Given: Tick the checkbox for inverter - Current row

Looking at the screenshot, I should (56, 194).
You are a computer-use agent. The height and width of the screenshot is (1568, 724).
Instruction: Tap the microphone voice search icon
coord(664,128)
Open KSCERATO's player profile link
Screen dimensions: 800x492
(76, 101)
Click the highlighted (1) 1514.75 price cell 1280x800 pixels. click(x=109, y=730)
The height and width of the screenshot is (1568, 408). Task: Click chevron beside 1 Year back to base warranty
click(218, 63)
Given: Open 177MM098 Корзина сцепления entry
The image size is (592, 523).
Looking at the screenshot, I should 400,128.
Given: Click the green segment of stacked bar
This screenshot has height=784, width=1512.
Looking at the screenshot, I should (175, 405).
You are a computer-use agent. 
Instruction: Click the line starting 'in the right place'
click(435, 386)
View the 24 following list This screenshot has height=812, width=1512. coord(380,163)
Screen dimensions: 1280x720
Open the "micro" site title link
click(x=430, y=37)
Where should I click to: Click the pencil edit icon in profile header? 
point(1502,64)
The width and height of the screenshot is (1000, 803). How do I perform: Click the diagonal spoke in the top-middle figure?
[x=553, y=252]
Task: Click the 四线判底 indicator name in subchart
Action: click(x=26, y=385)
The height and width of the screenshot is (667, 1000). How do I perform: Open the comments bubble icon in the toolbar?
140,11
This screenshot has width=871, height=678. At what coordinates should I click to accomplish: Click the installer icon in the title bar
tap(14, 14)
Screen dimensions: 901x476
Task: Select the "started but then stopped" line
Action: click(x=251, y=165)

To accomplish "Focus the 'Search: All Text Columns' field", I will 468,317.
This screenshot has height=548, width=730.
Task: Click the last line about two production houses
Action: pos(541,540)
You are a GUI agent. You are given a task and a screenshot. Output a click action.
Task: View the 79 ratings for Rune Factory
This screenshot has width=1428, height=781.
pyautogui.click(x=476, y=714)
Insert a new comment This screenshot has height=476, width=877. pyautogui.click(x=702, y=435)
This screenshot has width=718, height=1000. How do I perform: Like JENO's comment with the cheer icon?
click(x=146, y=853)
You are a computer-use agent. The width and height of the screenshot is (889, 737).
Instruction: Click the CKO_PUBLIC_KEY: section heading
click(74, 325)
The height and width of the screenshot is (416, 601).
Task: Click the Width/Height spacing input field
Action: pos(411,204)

Your instructions >>
Return nothing but the lines from the first line of the listing through the line with "Insert a new", please, keeping every one of them unchanged.

Written reply >>
Given: Tick the checkbox for inverter - Current row

Looking at the screenshot, I should (56, 194).
You are a computer-use agent. The height and width of the screenshot is (1568, 724).
Instruction: Tap the microphone voice search icon
coord(664,128)
Open KSCERATO's player profile link
Screen dimensions: 800x492
(76, 101)
Click the highlighted (1) 1514.75 price cell 1280x800 pixels. click(x=109, y=730)
The height and width of the screenshot is (1568, 408). Task: Click chevron beside 1 Year back to base warranty
click(218, 63)
Given: Open 177MM098 Корзина сцепления entry
The image size is (592, 523).
Looking at the screenshot, I should 400,128.
Given: Click the green segment of stacked bar
This screenshot has height=784, width=1512.
Looking at the screenshot, I should (175, 405).
You are a computer-use agent. 
Instruction: Click the line starting 'in the right place'
click(435, 386)
View the 24 following list This screenshot has height=812, width=1512. coord(380,163)
Screen dimensions: 1280x720
Open the "micro" site title link
click(x=430, y=37)
Where should I click to: Click the pencil edit icon in profile header? 
point(1502,64)
The width and height of the screenshot is (1000, 803). How do I perform: Click the diagonal spoke in the top-middle figure?
[x=553, y=252]
Task: Click the 四线判底 indicator name in subchart
Action: click(x=26, y=385)
The height and width of the screenshot is (667, 1000). How do I perform: Open the comments bubble icon in the toolbar?
140,11
This screenshot has width=871, height=678. At what coordinates should I click to accomplish: Click the installer icon in the title bar
tap(14, 14)
Screen dimensions: 901x476
Task: Select the "started but then stopped" line
Action: click(x=251, y=165)

To accomplish "Focus the 'Search: All Text Columns' field", I will 468,317.
This screenshot has height=548, width=730.
Task: Click the last line about two production houses
Action: pos(541,540)
You are a GUI agent. You are given a task and a screenshot. Output a click action.
Task: View the 79 ratings for Rune Factory
This screenshot has width=1428, height=781.
pyautogui.click(x=476, y=714)
Insert a new comment This screenshot has height=476, width=877. pyautogui.click(x=702, y=435)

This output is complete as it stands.